Support

I believe you mean 403, not 303, since the former is a blocked file and the latter is a redirection. Go to .htaccess Maker, Allow direct access to these files and create new entries for each of the files in your site's root you want to allow access to.

If you are getting an HTTP 303 redirection when the .htaccess asks the server to return a 403 something's not configured very well on your server. Ask your host if there are custom web server error pages, and where you can disable them.

The line you commented out is:

RewriteRule !^index.php$ - [F]

Which means: Create a rewrite rule which matches any URL whose path is not exactly index.php, as long as it is referring to a file which does exist on the server (the file existence check is the RewriteCond preceding the RewriteRule). When this is matched do not redirect or otherwise modify the URI (that is what the - means in the RewriteCond), but instead return a 403 Forbidden response – that's what the F flag does. I did not invent this very standard rewrite pattern. You can see it in all its glory in the official Apache documentation:

Using the [F] flag causes the server to return a 403 Forbidden status code to the client. While the same behavior can be accomplished using the Deny directive, this allows more flexibility in assigning a Forbidden status.

The following rule will forbid .exe files from being downloaded from your server.

RewriteRule "\.exe"   "-" [F]
This example uses the "-" syntax for the rewrite target, which means that the requested URI is not modified. There's no reason to rewrite to another URI, if you're going to forbid the request.

When using [F], an [L] is implied - that is, the response is returned immediately, and no further rules are evaluated.

Emphasis mine.

You will see there are a lot of rules like that, with different RewriteCond (Rewrite Conditions) before them. This is on purpose. This is the entire point of the custom .htaccess. The RewriteCond lines along with the matching part of the RewriteRule detect potentially malicious requests and block them by using the F rewrite flag which, as you just read in the official Apache documentation, will return an HTTP 403 Forbidden status code.

Instead, you get a redirection.

However, you have never told me a. where you are being redirected to and b. whether the file you are trying to access exists or not.

If the file does not exist, then the request is forwarded to Joomla's index.php which will try to handle it as a SEF URL. If this is the case, the redirection is absolutely expected and does not constitute an issue. That's how Joomla is supposed to work. Otherwise, SEF URLs without index.php in them would not work. This is also misleading, because depending on your template Joomla may return an error page with the wrong HTTP status code (200 OK instead of 404 Not Found or 403 Forbidden). This will NOT happen with Joomla's built-in Cassiopeia template, but it does happen a lot with the shoddy third party templates which have failed to implement correct status codes the past 17 years this has been possible and recommended. I wish I was making that up, but that's the unfortunate reality of 3rd party templates.
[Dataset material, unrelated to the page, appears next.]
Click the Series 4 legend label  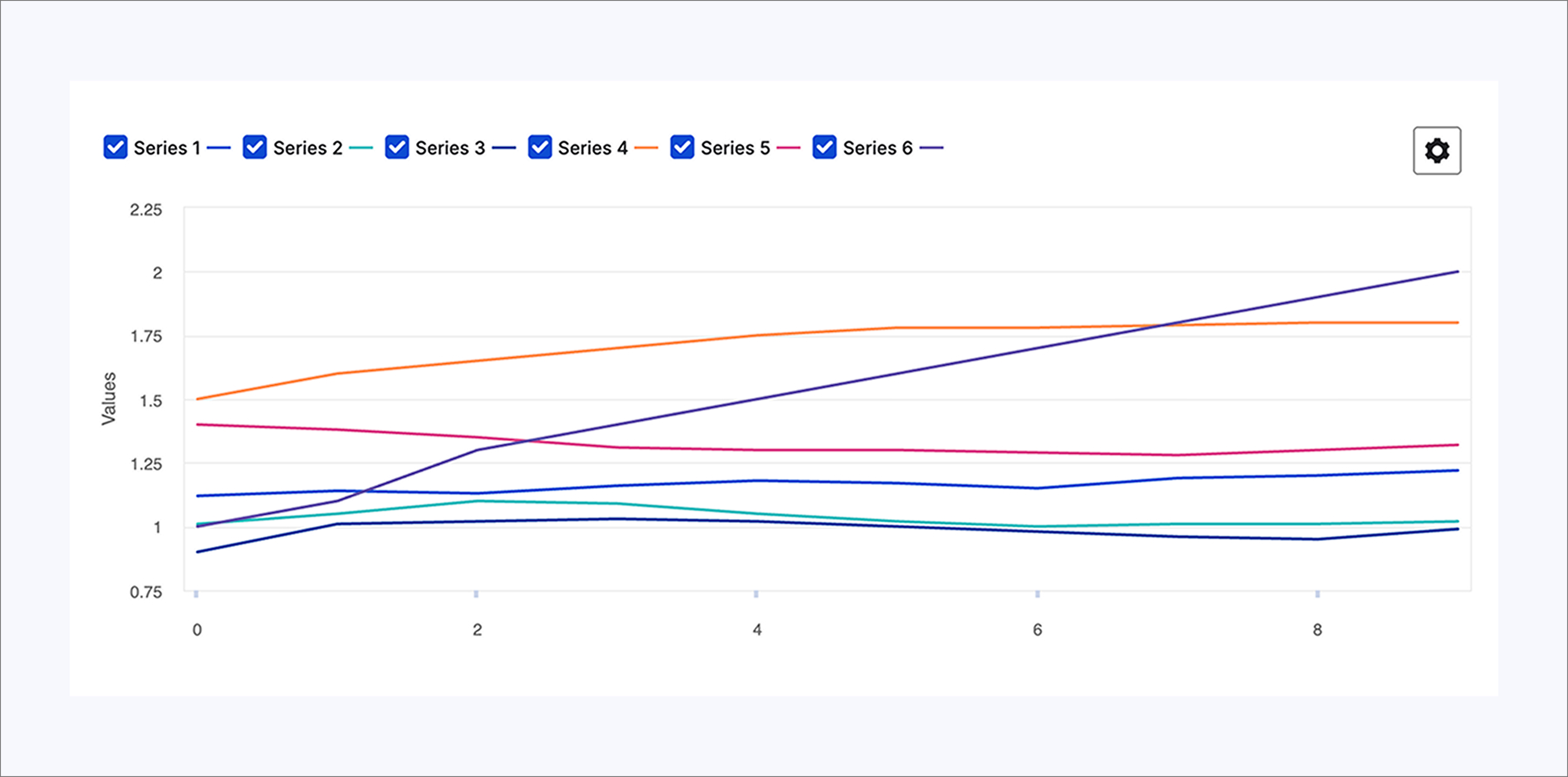(x=592, y=148)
If the file DOES exist, however, in the site's root then what happens next depends on whether you have added an exception for it or not.

If you have added an exception there's an earlier RewriteCond block which has a RewriteRule that does not transform the URL and only has the L flag, meaning that Apache will serve the file just fine (HTTP 200 OK status).

If you have NOT added an exception then this block of code at the arrow position in your screenshot kicks in and returns an HTTP 403 Forbidden status. There is no redirection.

In this last case and this last case only if you get a redirection, something's wrong with the server, and the most likely problem is a custom error page.

You told me that the file does exist on your server, you have not added an exception to explicitly allow it, and you get an HTTP 303 instead of an HTTP 403. If you are ABSOLUTELY CERTAIN that all of the conditions you gave me are true, you have a server error. If you were wrong about whether the file exists then the only problem is that you gave me misleading information and I misdiagnosed your issue based on the information you gave me, not what is actually happening.

You're welcome!

If you want to make sense of what I wrote, read it once as I wrote it and once in reverse order (I am not joking!).

To understand what you are seeing, you will need to check a. if the file really exists on your server where you expect it to be and b. if you have added an exception for it (and regenerated the .htaccess, of course). The state of these two unknowns will help you understand the meaning of the HTTP status code you are getting.